In 2022, we wrote about financial industry regulators raising the cybersecurity bar for their regulated entities. Now amended, the updated New York Department of Financial Services (NYDFS) cybersecurity regulation is in Year 2 of its rollout plan. Below are updates on where things stand for financial entities operating in the Empire State.
23 NYCRR part 500 recap
To recap quickly, in 2017, the New York Department of Financial Services introduced cybersecurity regulation 23 NYCRR Part 500, which applies to all financial institutions, insurance companies, brokers, lenders, and money transmitters operating in New York.
This regulation was amended in November 2023, adding specific technical requirements for these entities to comply with, including:
- Vulnerability management for deployed systems
- Password complexity requirements
- Multifactor authentication
- Role-based access control
- Encryption of NPI (nonpublic personal information) at rest and in flight
- Automated vulnerability scanning
- Implementing a SIEM
- Maintaining an inventory of deployed systems
Patching vulnerabilities
Why do you need an inventory of deployed systems? You can’t update what you don’t know about. It’s essential to understand which machines, operating systems, and applications exist in the environment and their current patch levels. This way, unpatched vulnerabilities can be identified, classified according to CVE score, and remediated based on an SLA defined by the business.
This vulnerability scanning process should be automated to eliminate the possibility of human errors/omissions. This is a critical part of cyber hygiene for any financial institution. NYDFS also calls out the need for a SIEM (security information and event management) system that synthesizes alerts from monitored sources (such as Endpoint Detection and Response tools) in the environment as an additional automated control.
Hardening of access controls
Another area the amended regulation focuses on is the hardening of access controls on existing systems. Specifically, they recommend stringent password complexity requirements, multifactor authentication, and role-based access control (RBAC).
Compromised identity providers played a role in at least 80% of cyber incidents that Cohesity responded to on behalf of our customers within the past year—the importance of authentication hardening cannot be overstated. Multifactor authentication means that compromised password vaults or identity providers do not automatically lead to credential compromise. Similarly, properly configured RBAC, in accordance with zero-trust best practices, means that the blast radius of a compromised set of credentials is limited to explicitly configured systems and applications, not a broader set of workloads in an environment.

## EXERCISES TO COMPLETE
A) Pull out every row that contains the string "Screenshot".
B) Carry the article on the NYDFS cybersecurity regulation forward from its final sentence.
The rows that follow have no connection to the article on the NYDFS cybersecurity regulation.

## SUPPLIED RECORDS
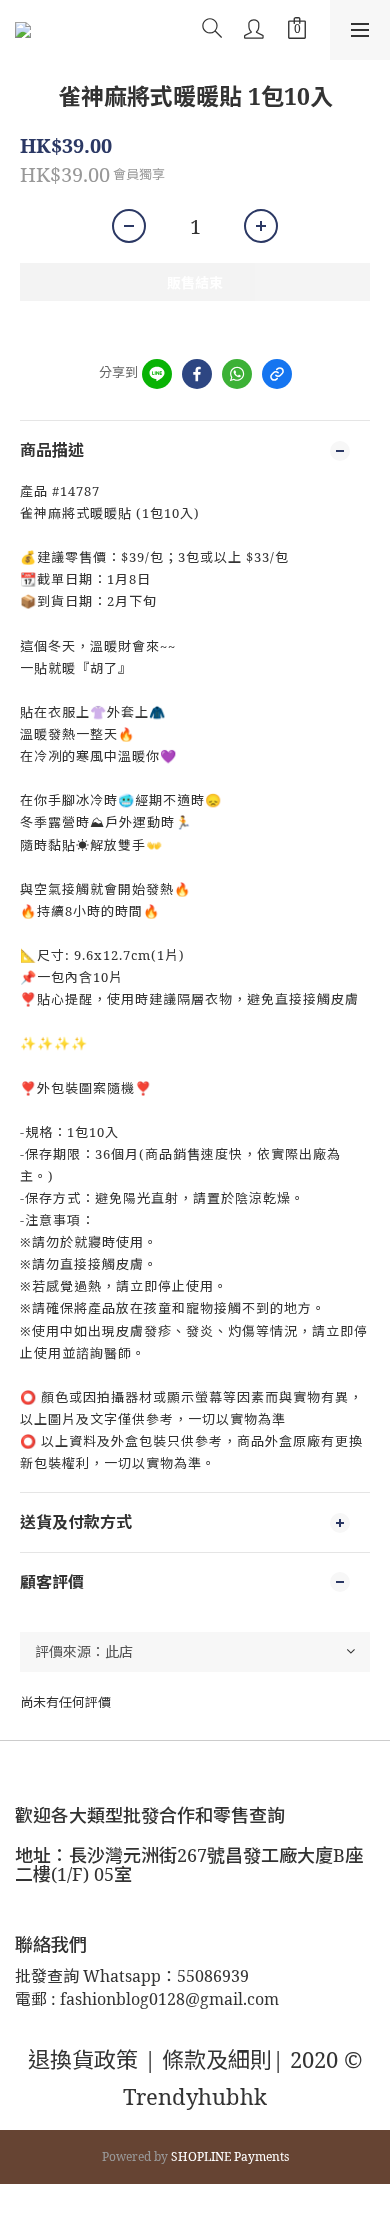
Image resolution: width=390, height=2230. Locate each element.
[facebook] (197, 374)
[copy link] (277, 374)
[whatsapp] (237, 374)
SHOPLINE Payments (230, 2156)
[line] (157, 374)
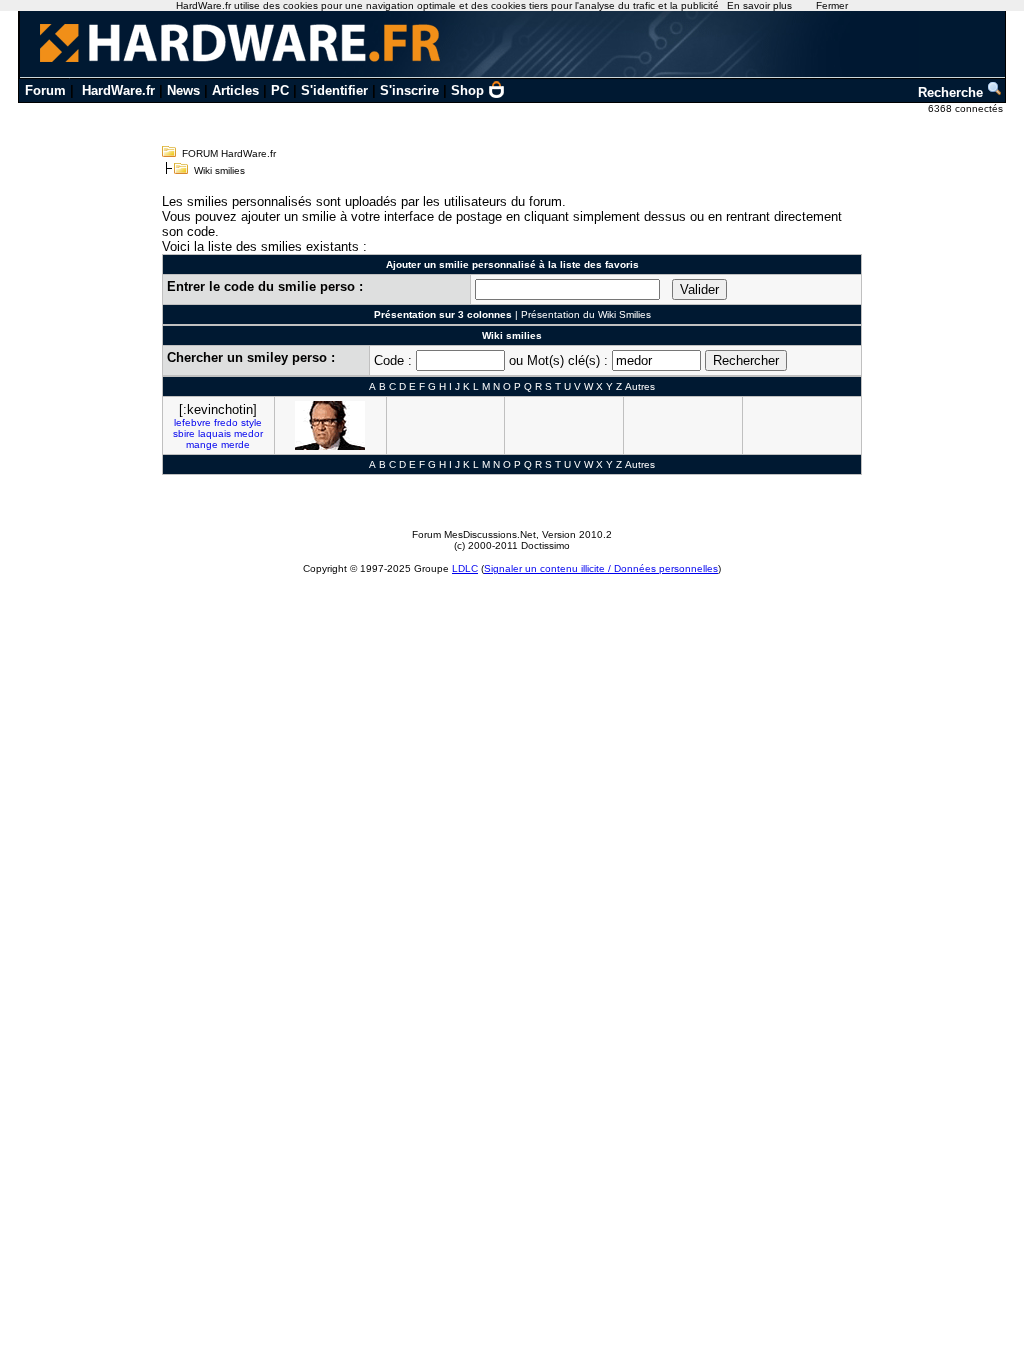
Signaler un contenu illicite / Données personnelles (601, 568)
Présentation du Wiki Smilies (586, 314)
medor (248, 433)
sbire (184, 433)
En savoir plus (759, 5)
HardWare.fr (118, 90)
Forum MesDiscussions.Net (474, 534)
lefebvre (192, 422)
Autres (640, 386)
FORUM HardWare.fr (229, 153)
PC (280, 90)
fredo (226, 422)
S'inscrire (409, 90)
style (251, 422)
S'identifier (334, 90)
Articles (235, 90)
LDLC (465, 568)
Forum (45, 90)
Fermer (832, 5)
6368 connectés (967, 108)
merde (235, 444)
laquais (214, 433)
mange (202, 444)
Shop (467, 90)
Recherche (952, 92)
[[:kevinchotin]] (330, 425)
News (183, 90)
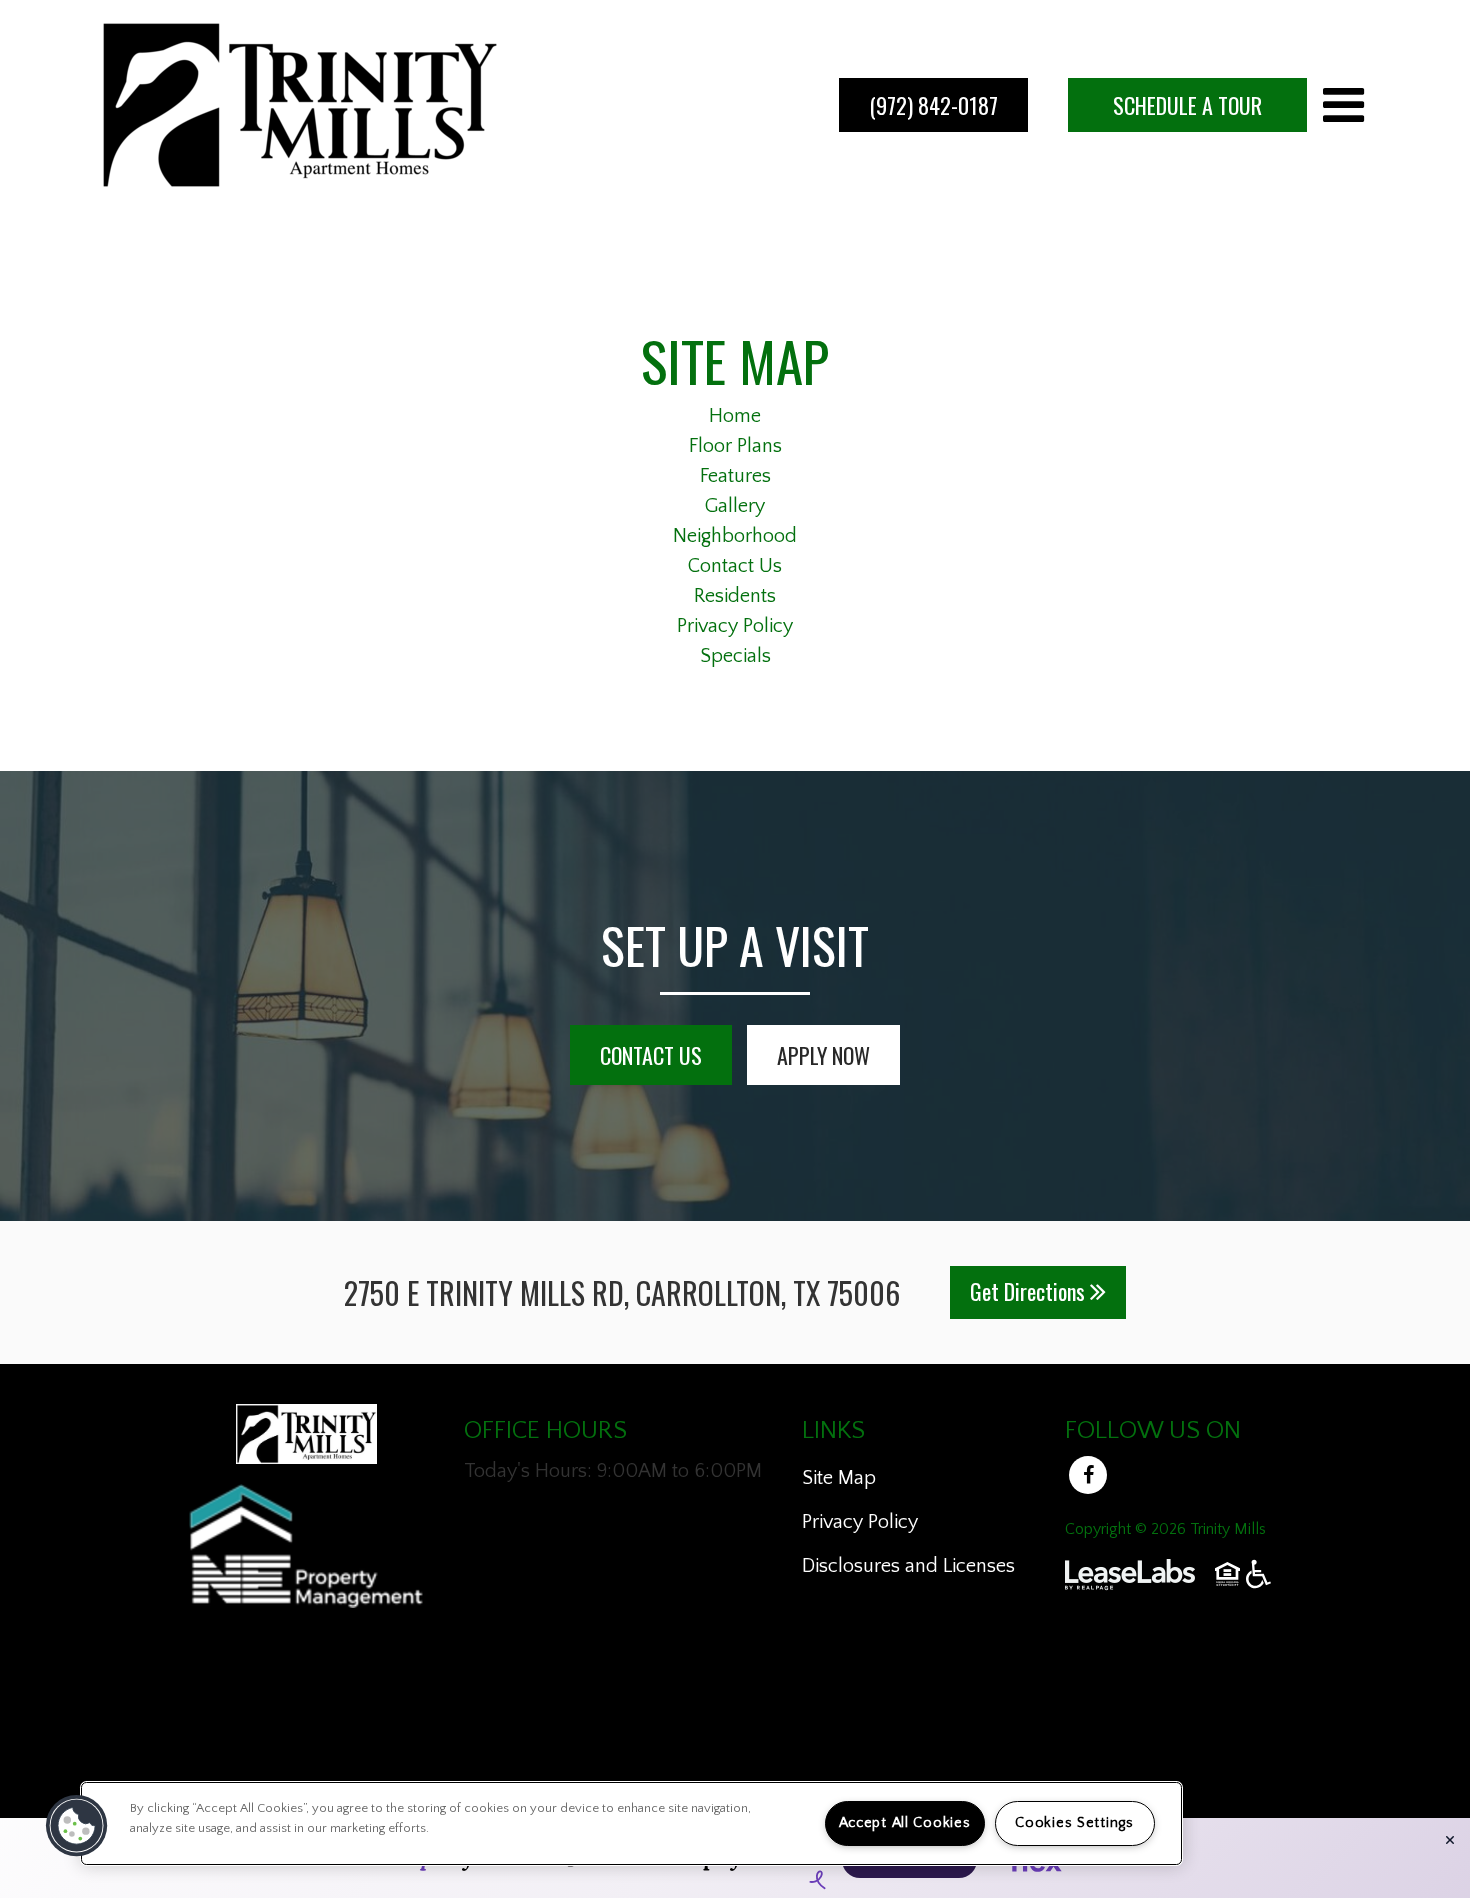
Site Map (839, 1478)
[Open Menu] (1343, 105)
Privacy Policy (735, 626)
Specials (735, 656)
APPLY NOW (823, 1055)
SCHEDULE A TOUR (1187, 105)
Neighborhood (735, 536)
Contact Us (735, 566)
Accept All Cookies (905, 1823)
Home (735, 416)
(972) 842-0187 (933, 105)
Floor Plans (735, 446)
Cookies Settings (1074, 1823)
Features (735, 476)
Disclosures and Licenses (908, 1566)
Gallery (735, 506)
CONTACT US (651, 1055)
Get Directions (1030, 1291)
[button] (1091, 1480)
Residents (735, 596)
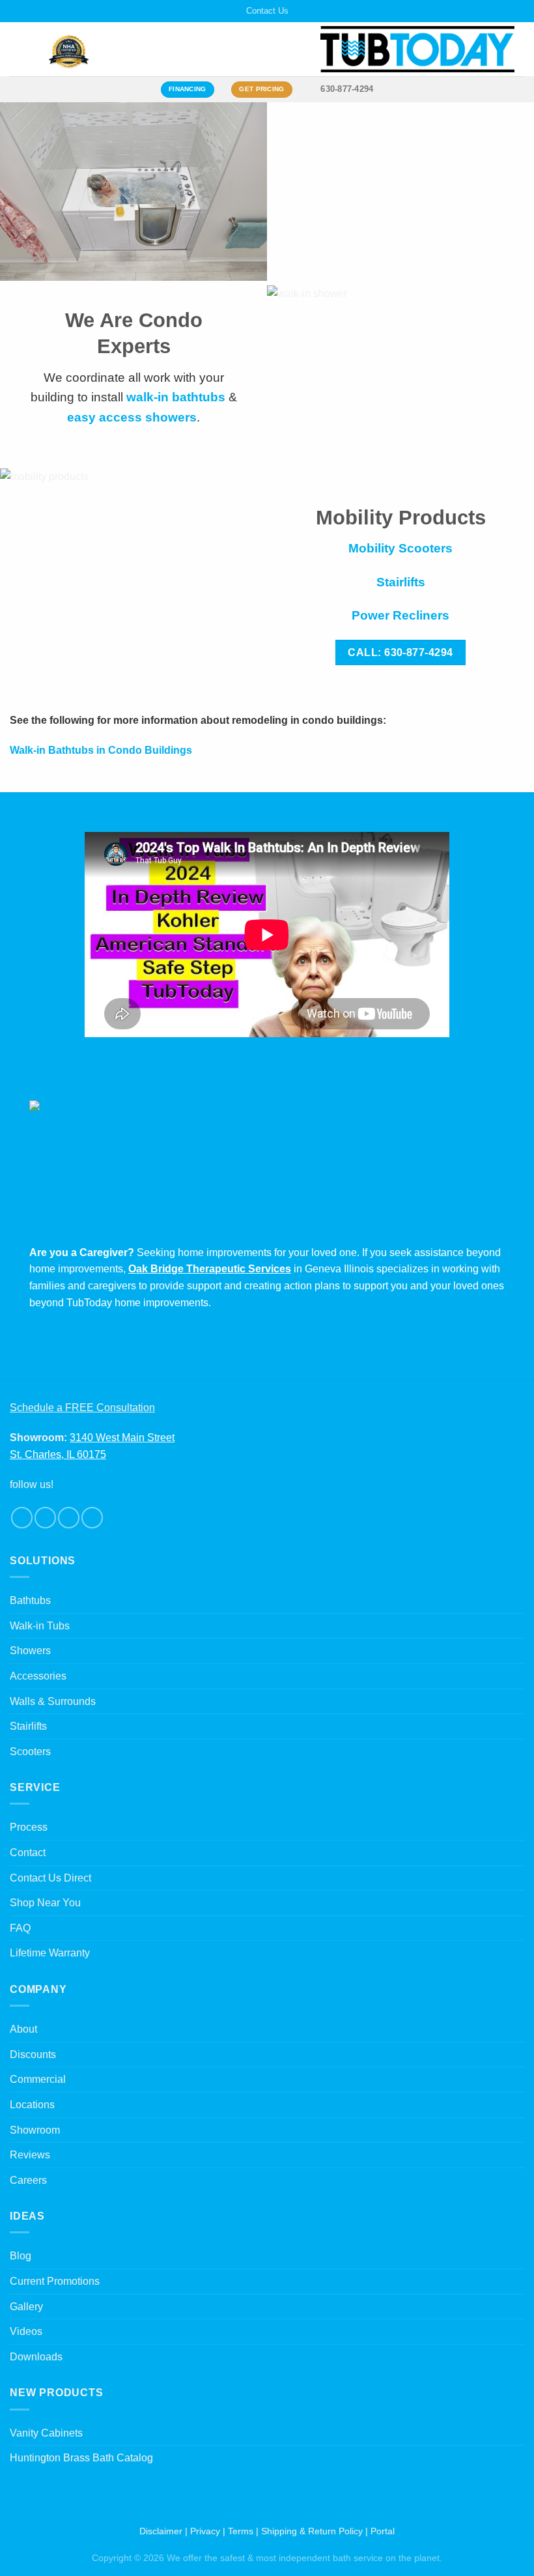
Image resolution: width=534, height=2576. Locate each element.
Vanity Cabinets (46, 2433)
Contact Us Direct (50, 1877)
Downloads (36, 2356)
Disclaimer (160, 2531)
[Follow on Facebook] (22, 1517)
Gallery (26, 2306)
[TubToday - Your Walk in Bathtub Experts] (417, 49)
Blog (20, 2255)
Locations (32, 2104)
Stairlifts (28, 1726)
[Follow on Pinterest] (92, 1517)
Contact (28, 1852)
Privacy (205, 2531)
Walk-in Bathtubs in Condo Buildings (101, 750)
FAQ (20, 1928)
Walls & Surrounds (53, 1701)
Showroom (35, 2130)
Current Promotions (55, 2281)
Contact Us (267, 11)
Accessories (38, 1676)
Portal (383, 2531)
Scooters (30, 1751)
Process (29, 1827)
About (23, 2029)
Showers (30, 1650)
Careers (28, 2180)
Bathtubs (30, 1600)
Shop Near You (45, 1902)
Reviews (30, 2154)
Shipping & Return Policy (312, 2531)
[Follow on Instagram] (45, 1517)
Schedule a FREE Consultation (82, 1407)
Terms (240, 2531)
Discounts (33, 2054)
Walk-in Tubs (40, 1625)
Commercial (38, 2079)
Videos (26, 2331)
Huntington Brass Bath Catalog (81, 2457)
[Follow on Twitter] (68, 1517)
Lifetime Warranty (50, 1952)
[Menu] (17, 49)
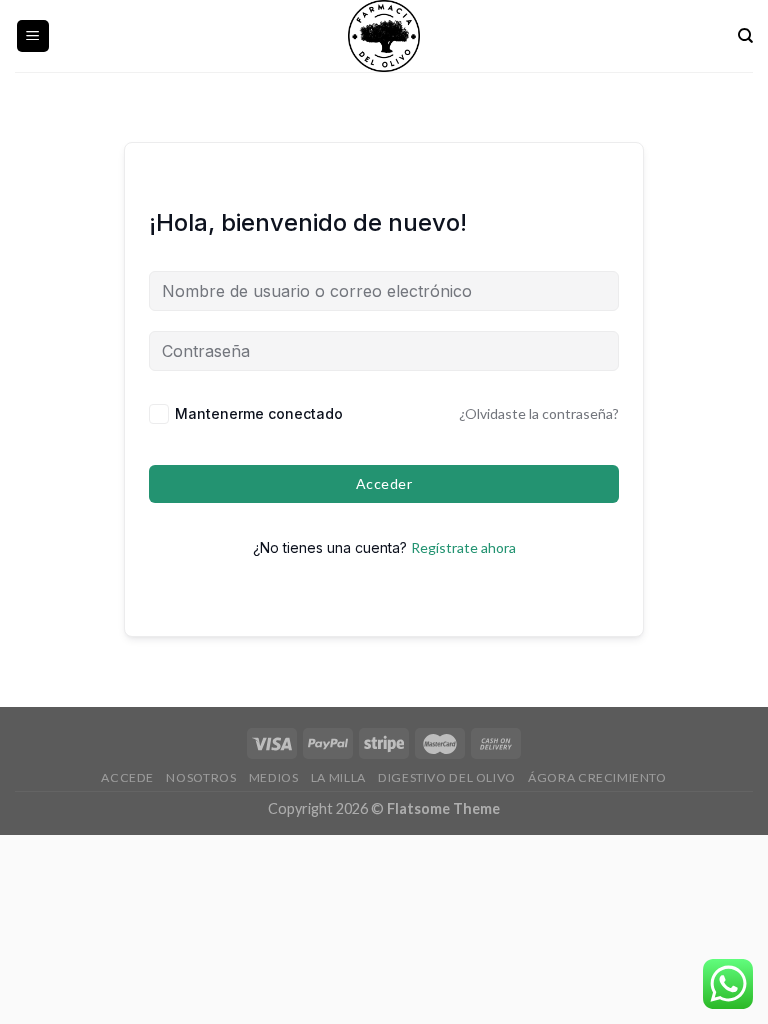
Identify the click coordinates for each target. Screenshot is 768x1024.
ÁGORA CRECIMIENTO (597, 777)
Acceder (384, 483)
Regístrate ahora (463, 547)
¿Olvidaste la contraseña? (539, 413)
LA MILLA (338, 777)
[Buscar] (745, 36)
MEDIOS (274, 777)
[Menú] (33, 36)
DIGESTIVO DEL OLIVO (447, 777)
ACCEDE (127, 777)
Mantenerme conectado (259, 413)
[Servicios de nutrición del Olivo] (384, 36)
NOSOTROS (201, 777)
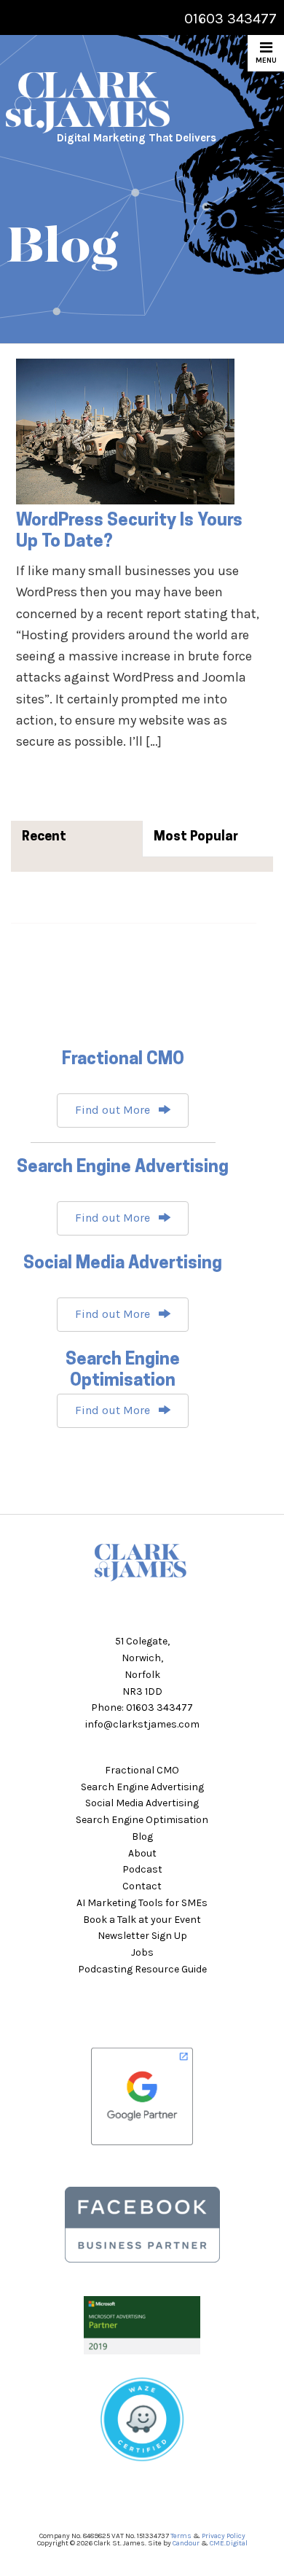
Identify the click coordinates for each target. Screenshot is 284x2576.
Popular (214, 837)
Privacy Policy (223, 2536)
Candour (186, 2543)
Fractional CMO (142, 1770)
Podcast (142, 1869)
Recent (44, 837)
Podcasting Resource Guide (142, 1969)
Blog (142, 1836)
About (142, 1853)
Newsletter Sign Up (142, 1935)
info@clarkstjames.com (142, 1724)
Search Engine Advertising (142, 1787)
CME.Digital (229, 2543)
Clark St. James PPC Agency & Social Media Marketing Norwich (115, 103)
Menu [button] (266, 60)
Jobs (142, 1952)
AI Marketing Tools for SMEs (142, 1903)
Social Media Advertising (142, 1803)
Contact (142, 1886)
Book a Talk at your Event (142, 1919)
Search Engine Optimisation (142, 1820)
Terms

## RESPONSES BY TASK
A)
Identify the click coordinates for each target. Screenshot is 768x1024.
Identify the click coordinates for each target. Screenshot is 284x2576.

B)
Storing and transmitting NPI in an encrypted state
The final technical area the updated regulation focuses on is the identification of NPI (non-public personal information) and the need to store and transmit such data in an encrypted state. In the context of the financial services industry, NPI can include employee data and investor data. For instance, consider the account holders’ social security numbers, home addresses, and other information. Leakage of such data outside an organization could trigger regulatory, reputational, and commercial impacts. The focus on encryption is to ensure that, even if a threat is present in the environment, the attacker cannot read the NPI being stored or intercept the NPI being transmitted. Data at rest and data in flight encryption remain some of the best options to mitigate the risk of data exfiltration during a cyber event.
Auditing for compliance
In conjunction with the new technical requirements, the amended NYDFS cybersecurity regulation enforces audits that must be conducted by independent auditors to ascertain whether organizations comply with the measures enumerated above. There are also new notification mandates whereby regulated entities are compelled to report a cybersecurity incident and any ransomware extortion payments. These requirements make clear that incidents of this nature can no longer be swept under the rug and handled internally within a financial institution. Instead, they are compelled to report, which means that reputational impact is now determined by an organization’s ability to respond to the attack effectively.
Fines for entities that fail to comply
NYDFS can also impose fines on entities that fail to comply with the mandates in 23 NYCRR Part 500. These fines can include recurring penalties of up to $1,000 per day for each violation. Financial impact can quickly balloon with multiple citations over a longer duration. Examples of penalties within the last three years include $1.5 million in fines from Residential Mortgage Services for failing to disclose a cyber breach with personal data exposure and $3 million in fines from Natural Securities Corporate for not implementing MFA and failing to disclose two of four cyber breaches. In another widely panned example, First Unum Life Insurance was fined $1.8 million for failing to implement MFA, falling prey to a phishing attack, and falsely certifying compliance with NYCRR Part 500. These are just a few examples of enforcement actions from the NYDFS, as it remains an extremely motivated and active regulator.
How Cohesity can help
Fortunately, Cohesity is fully prepared to help our customers comply with the new requirements in 23 NYCRR Part 500, many of which went into effect on November 1st, 2024. For instance, Cohesity publishes a hardening best practices guide to place our clusters into the most secure state possible in preparation for a potential attack. Additionally, our Security Advisor functionality can scan deployed clusters automatically to determine whether any configuration drift has occurred from the secure baseline. In terms of encryption, Cohesity offers end-to-end encryption of all data under our protection, both at rest and in flight. This will be needed to comply with the NYDFS NPI encryption mandate. Cohesity is prepared to help with the creation of incident response plans for our customers, which include using our new Clean Room Solution for ransomware response and mitigation.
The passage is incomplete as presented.